=== RECORDS SUPPLIED ===

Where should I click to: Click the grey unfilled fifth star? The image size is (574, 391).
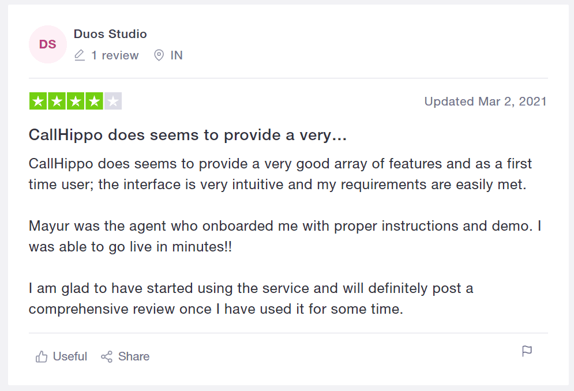pyautogui.click(x=113, y=101)
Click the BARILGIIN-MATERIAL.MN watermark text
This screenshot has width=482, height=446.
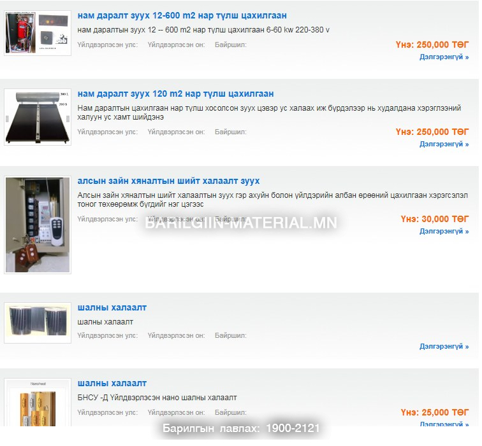click(241, 223)
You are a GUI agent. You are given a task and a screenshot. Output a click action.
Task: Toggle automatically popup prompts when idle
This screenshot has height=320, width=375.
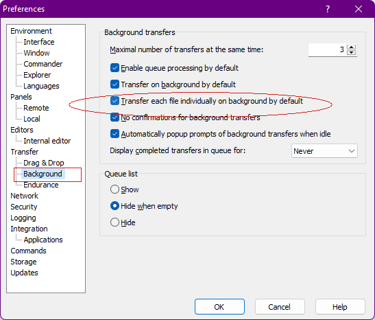coord(114,134)
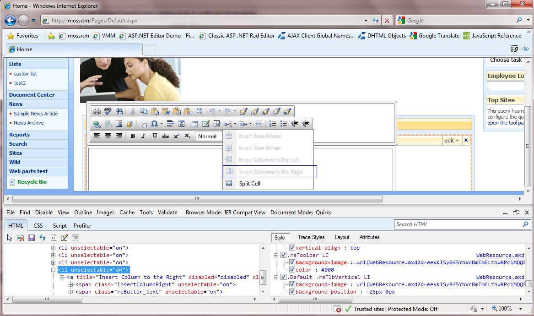Open the Recycle Bin link
Image resolution: width=534 pixels, height=316 pixels.
[32, 182]
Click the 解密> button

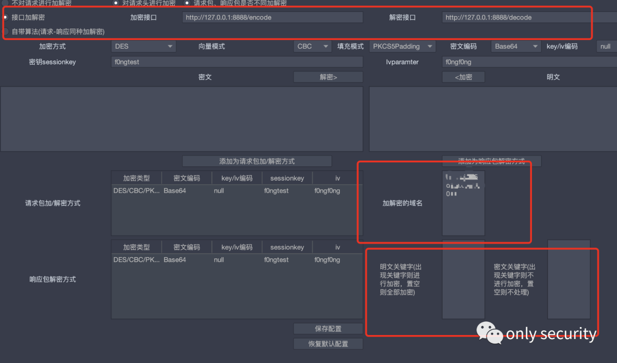point(328,77)
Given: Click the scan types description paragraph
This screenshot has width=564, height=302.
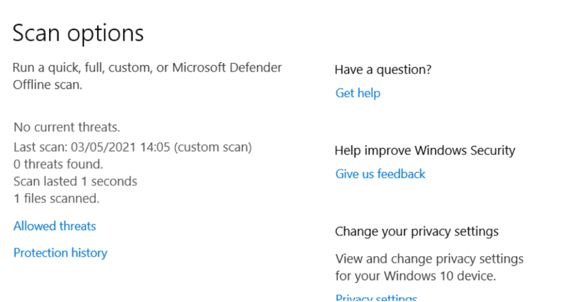Looking at the screenshot, I should (147, 76).
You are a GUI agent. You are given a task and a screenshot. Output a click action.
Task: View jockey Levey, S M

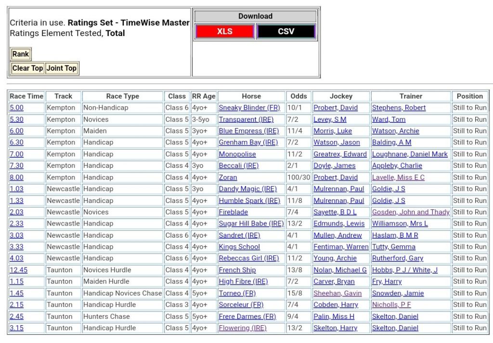330,119
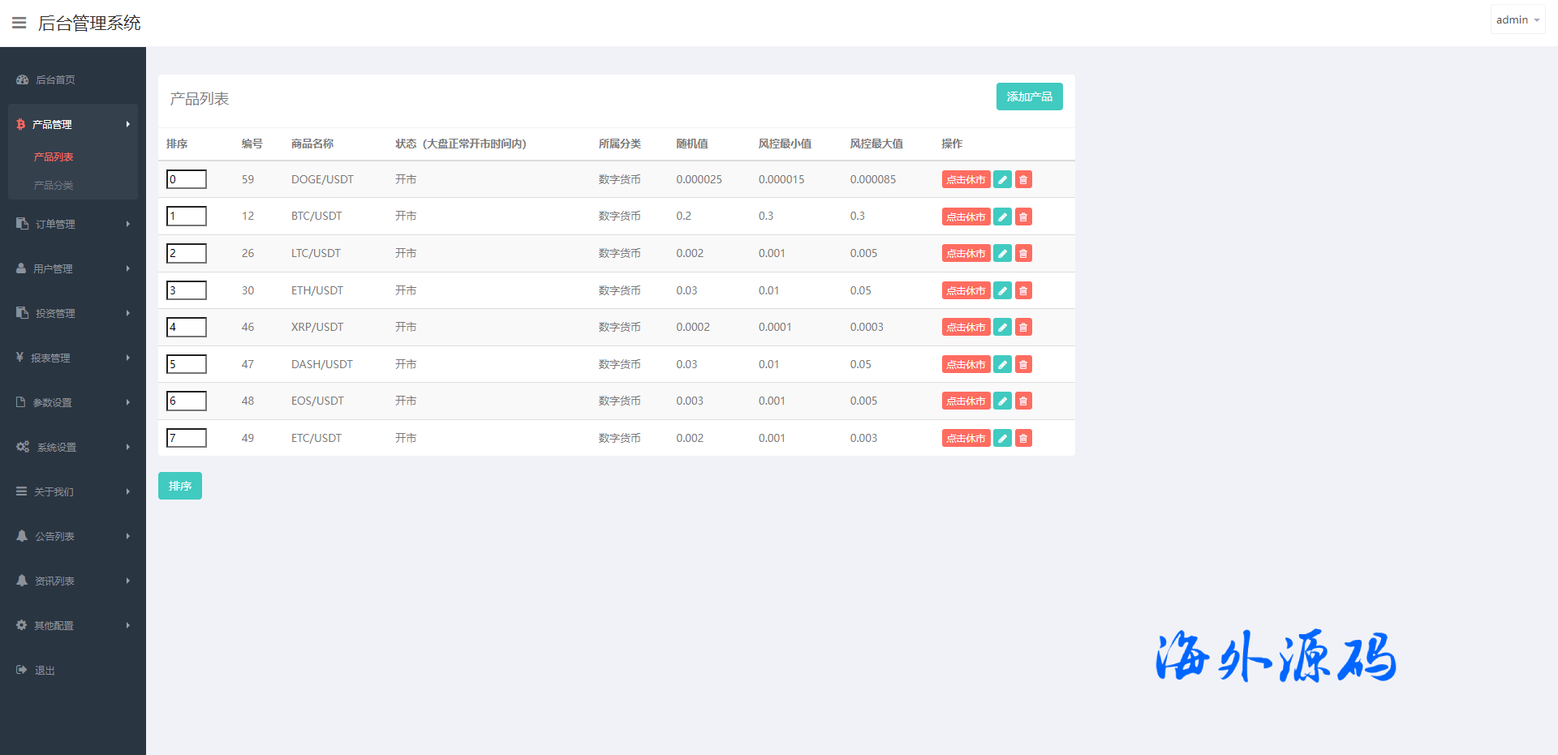Open the 产品分类 submenu item
The image size is (1558, 755).
pos(54,185)
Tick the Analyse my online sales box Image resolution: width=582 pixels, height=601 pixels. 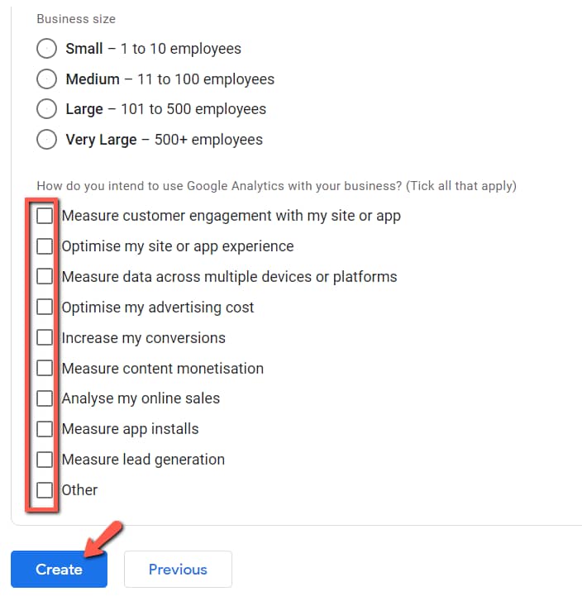pyautogui.click(x=45, y=398)
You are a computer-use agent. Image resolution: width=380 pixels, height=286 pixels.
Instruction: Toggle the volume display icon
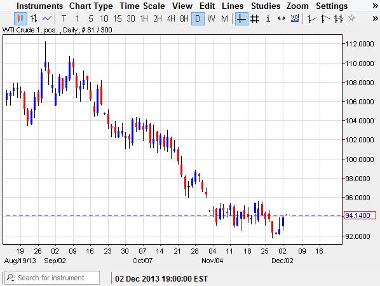coord(295,18)

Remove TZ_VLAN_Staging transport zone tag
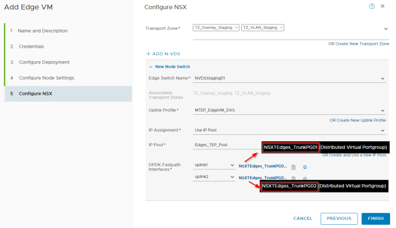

===

*WHAT THE TASK REQUIRES:* Look above for the line with "This screenshot has width=482, height=446." and the line with "Given: Click the". Give again exactly those two lines and all lines between them, pictures excluded.

*TASK SOLUTION:*
This screenshot has width=482, height=446.
click(241, 223)
You are a GUI agent. You are given a task and a screenshot. Output a click action.
Task: Toggle automatically popup prompts when idle
This screenshot has height=320, width=375.
coord(114,134)
Open the Recycle Bin link
Image resolution: width=534 pixels, height=316 pixels.
[32, 182]
Click the 解密> button

point(328,77)
Given: Click the scan types description paragraph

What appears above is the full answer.